Weeks before she took her dying breath, she gifted me a gold ring with a tiny diamond chip from her own finger. She had given instruction on what she wanted her daughters and grandchildren to have, but I feel as though she had a premonition that things would not work out as she had hoped.   

I cried so much when Grandma died, I had no physical tears left to be shed at her funeral. I remember having these ugly dry-heaving sobs that wracked my little body, but nothing would come out. It was one of the most miserable moments of my life.  

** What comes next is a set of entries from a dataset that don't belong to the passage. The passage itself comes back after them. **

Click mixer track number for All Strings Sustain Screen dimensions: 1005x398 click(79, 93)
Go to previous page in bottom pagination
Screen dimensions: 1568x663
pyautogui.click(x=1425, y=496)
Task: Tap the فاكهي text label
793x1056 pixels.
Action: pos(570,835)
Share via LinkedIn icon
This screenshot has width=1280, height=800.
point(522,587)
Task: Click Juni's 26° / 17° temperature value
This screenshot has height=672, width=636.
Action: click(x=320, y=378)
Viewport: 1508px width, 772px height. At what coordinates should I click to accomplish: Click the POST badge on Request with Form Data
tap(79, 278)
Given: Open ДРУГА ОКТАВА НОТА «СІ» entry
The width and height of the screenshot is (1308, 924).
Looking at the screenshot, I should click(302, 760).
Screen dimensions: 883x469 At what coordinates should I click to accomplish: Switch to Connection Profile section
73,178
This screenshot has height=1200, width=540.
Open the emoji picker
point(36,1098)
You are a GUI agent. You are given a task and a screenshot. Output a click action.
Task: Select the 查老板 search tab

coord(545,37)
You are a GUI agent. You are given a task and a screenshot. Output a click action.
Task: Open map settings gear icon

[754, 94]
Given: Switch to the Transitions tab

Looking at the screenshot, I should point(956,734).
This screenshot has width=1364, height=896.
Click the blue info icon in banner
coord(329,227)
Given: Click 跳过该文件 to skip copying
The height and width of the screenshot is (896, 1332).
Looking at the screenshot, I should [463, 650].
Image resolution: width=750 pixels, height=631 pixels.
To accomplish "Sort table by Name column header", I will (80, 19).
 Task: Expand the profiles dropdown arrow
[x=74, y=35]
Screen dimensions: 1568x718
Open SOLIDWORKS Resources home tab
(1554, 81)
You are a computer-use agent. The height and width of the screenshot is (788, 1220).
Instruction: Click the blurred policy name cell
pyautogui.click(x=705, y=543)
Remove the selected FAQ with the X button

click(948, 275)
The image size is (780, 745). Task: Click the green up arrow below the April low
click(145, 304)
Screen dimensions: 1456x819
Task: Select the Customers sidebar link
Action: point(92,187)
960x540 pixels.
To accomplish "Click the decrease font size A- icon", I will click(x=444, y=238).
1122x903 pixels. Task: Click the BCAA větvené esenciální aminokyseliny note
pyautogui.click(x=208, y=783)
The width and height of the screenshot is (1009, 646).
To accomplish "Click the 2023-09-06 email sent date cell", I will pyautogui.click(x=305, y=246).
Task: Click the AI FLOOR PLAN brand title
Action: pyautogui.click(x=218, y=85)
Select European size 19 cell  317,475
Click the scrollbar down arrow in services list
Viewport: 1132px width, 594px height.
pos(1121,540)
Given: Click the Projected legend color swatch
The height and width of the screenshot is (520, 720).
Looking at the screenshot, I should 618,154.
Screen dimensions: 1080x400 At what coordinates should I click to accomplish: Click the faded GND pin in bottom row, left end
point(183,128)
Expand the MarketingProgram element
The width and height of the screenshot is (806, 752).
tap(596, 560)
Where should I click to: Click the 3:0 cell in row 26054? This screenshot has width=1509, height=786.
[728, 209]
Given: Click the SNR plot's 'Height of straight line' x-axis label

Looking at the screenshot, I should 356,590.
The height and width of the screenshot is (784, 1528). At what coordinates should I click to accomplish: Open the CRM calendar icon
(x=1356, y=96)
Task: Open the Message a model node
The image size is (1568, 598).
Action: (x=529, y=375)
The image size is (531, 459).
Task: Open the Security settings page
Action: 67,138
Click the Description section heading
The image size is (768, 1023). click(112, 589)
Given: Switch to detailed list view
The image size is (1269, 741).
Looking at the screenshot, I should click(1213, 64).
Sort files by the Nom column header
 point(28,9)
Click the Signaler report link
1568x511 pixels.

Weeks after her passing, as her dwelling was cleared of what remained of home goods and kitchenware, my mother grabbed that potato masher. For many years it took up residence in the house I grew up in. When Mama moved, it was packed up and toted to her new home. Years later while taking inventory for items for my own kitchen, the tool was finally gifted to me along with several plates that once belonged to my great grandmother Lucille.  

I had strict instructions not to lose it or break it. Only a time or two did I attempt to use it. I found it wobbly and unstable, and I feared that it would snap in half to be rendered useless and broken. I pondered its fragile state and purchased another, more gangly masher to take its place. I couldn’t throw it away because it belonged to my eldest heroine, thus it now had its own zip code in my domain. 

For me, it’s not just an ancient kitchen relic. It’s a memory of someone I could never part with.  

Thessalonians 4:13-14 

Brothers and sisters, we do not want you to be uninformed about those who sleep in death, so that you do not grieve like the rest of mankind, who have no hope. For we believe that Jesus died and rose again, and so we believe that God will bring with Jesus those who have fallen asleep in him.